Сальвадора Дали тоже не надо было убеждать в тайной магии творчества. Его работа по мотивам «Капричос» написана в 1977 году, почти в канун смерти. Дали не только разделял взгляд Гойи на последствия сна разума, но и вообще сомневался в способности человеческой души быть беспорочной даже в состоянии здравого ума и твердой памяти. Некоторые считают, что вмешательство Дали в замысел Гойи не что иное, как осуществленное желание написать на колонне Парфенона «Здесь был Вася». Но не все так просто.

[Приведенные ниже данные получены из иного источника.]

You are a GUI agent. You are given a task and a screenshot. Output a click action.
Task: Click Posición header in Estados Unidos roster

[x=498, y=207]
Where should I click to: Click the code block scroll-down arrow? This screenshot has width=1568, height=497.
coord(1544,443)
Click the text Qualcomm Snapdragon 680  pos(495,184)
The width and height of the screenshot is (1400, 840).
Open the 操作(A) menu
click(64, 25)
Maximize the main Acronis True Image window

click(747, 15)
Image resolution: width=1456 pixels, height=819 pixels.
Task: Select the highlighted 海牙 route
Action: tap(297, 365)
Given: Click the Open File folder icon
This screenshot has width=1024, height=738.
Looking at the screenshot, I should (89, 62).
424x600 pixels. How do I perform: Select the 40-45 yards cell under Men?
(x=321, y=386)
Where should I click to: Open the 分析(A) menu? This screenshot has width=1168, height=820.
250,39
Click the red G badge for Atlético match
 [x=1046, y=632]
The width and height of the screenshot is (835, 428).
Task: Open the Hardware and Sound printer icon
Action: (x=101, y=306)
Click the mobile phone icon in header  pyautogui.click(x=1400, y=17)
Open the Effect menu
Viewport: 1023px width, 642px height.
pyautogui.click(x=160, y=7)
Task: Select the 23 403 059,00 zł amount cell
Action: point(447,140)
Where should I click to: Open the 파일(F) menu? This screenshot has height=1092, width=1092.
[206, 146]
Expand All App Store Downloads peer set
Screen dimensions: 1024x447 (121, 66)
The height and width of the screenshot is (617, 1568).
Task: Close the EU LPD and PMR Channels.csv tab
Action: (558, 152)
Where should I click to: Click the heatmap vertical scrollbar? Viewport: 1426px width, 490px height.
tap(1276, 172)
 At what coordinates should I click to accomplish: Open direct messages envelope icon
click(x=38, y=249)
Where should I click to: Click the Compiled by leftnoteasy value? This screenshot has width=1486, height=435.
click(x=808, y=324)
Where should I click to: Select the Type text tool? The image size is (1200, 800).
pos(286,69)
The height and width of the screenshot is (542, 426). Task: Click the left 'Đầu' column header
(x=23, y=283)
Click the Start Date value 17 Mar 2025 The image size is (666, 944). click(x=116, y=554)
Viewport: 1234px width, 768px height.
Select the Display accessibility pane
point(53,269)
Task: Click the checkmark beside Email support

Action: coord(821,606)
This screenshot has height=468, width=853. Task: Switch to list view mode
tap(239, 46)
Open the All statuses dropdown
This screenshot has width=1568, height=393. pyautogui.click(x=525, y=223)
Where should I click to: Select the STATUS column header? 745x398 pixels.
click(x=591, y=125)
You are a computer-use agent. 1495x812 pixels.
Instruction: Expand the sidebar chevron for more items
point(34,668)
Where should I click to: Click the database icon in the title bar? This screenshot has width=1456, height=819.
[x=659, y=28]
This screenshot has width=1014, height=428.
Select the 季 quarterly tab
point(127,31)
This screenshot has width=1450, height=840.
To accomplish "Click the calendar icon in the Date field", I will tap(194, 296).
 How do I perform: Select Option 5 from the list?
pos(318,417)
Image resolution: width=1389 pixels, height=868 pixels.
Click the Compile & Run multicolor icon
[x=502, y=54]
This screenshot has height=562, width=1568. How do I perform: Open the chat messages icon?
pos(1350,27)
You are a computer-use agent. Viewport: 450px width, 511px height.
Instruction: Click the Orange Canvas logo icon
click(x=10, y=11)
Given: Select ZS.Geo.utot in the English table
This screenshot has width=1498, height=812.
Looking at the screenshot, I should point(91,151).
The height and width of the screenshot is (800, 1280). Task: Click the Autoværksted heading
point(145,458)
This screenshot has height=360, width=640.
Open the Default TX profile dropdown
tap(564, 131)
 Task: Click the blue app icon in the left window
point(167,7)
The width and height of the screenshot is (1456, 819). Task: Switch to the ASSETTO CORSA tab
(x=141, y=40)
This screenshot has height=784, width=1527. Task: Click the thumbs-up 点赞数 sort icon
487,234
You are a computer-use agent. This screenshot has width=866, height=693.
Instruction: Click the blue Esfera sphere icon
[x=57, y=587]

Дали не изменил исходные сюжеты Гойи, добавив к ним лишь свои собственные сюрреалистические фантазии в любимых золотисто-прозрачных тонах голубого и розового и присовокупив новые названия. В итоге два гения, разделенные тремя столетиями, вступили друг с другом в диалог, окрашенный искрами раблезианской иронии. «Куда направилась маменька?» — вопрошает Гойя в офорте № 65 и поясняет с сыновьим смирением: «У мамаши водянка, и ей предписан моцион. Дай Бог, чтобы ей полегчало». «На живодерню!» — бодро отвечает Сальвадор Дали.

«От какой болезни он умрет?» — интересуется Гойя, изображая доктора-осла у постели умирающего (лист № 40). «От зимней спячки», — поясняет словоохотливый Дали. «А не умнее ли ученик?» — спрашивает Гойя (лист № 37), изображая осла, глубокомысленно обучающего ученика-осленка грамоте. «Да!» — не сомневается Дали.

«Доносчики» Гойи (лист № 48) у Дали превращаются в «Херувимов». А невинные «Сурки» (лист № 50), которых автор сопровождает подробным пояснением: «Тот, кто ничего не слышит, и ничего не знает, и ничего не делает, принадлежит к огромному семейству сурков, которые ни на что не годятся», у Дали, обладающего куда большим историческим опытом, превращаются в «Прародителей фотографических треног».

Итогом этого диалога могла бы стать печальная для нас истина: если Гойя все еще колеблется, предлагая современному человечеству примерить на себя костюмы Иеронима Босха, то Сальвадор Дали — уже нет. Однако на самом деле Дали тоже не знает ответов на вопросы Гойи. Его призрачные ангелы и демоны, восстающие над монохромными фигурами его предшественника, говорят скорее об обратном: война добра со злом продолжается, перейдя из текущего и переменчивого времени в вечность.